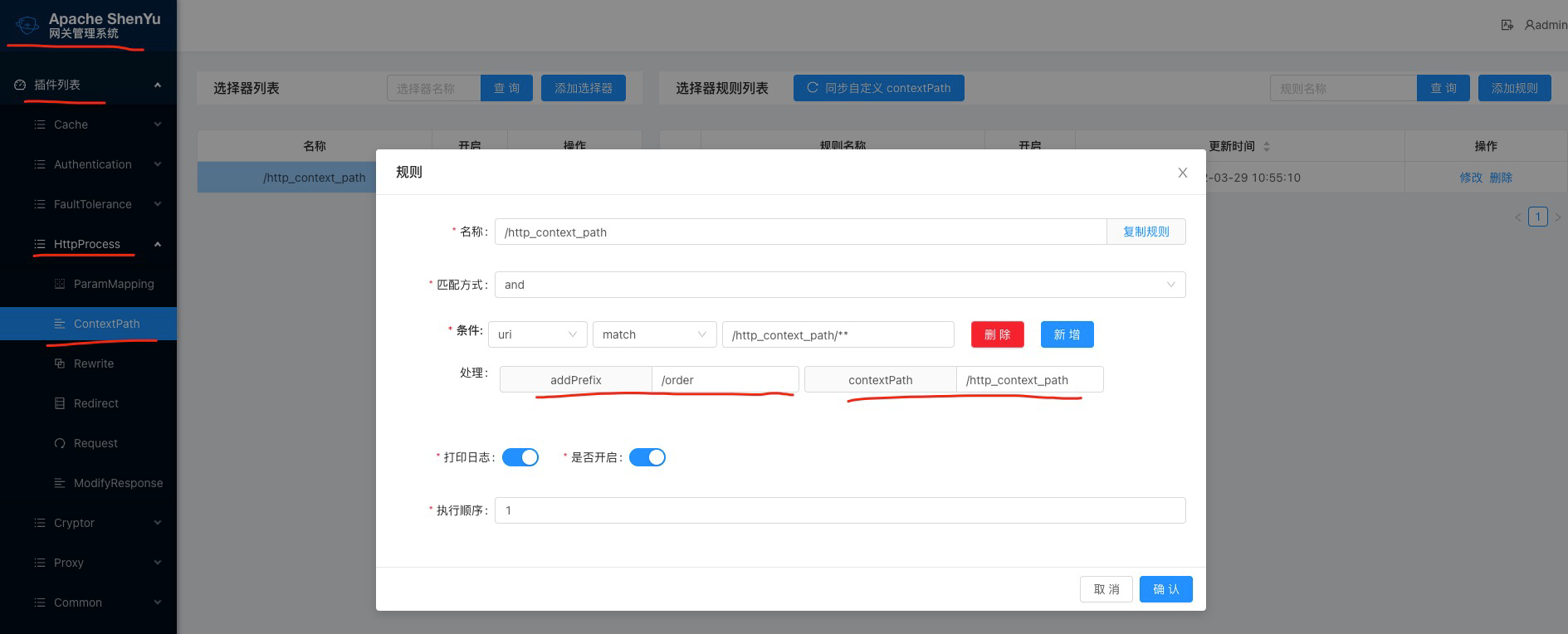The image size is (1568, 634).
Task: Open the 匹配方式 'and' dropdown
Action: pos(839,285)
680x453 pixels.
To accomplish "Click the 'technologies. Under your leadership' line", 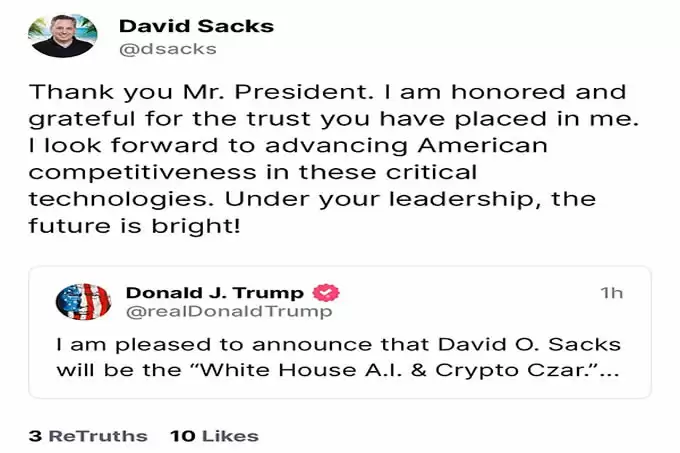I will [312, 199].
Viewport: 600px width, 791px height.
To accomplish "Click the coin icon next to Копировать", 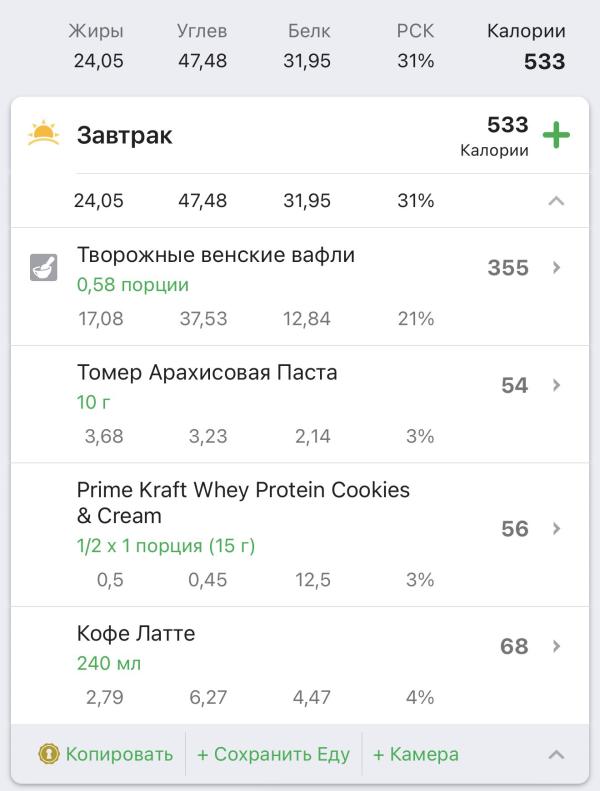I will coord(47,754).
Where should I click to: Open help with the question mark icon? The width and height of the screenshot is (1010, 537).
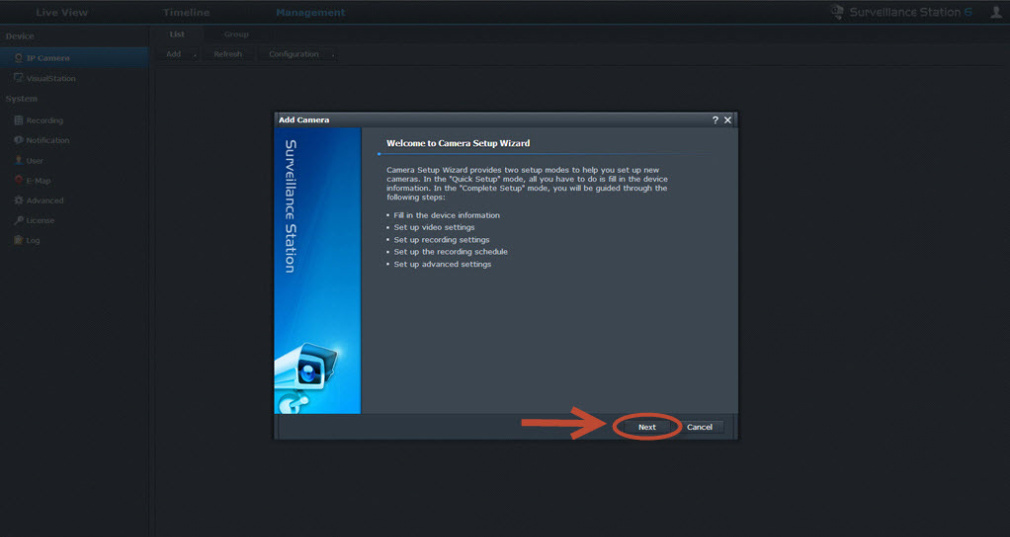pyautogui.click(x=714, y=120)
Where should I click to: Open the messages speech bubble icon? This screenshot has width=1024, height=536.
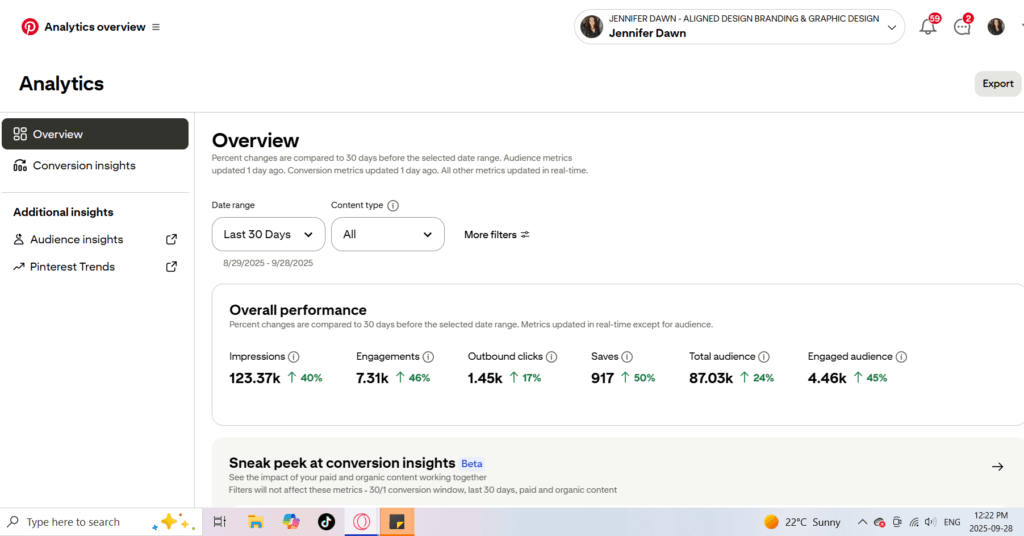click(x=962, y=27)
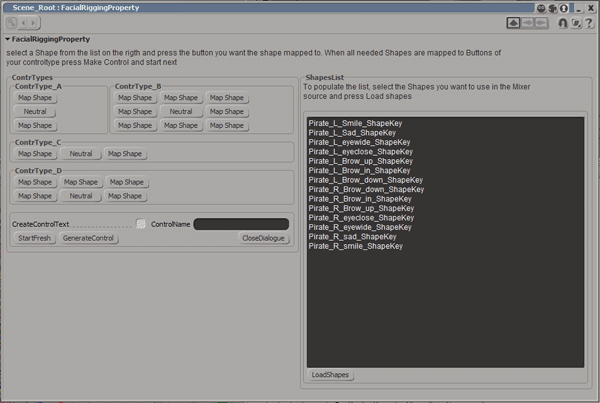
::::::::::
_Aim of the task_:
Going from the line that holds "Where should I click to: Open the" to the end of the listing above, copy each line exactly and nothing more, leaving pictures aside.

_Your response_:
Where should I click to: Open the messages speech bubble icon? This screenshot has width=1024, height=536.
click(x=962, y=27)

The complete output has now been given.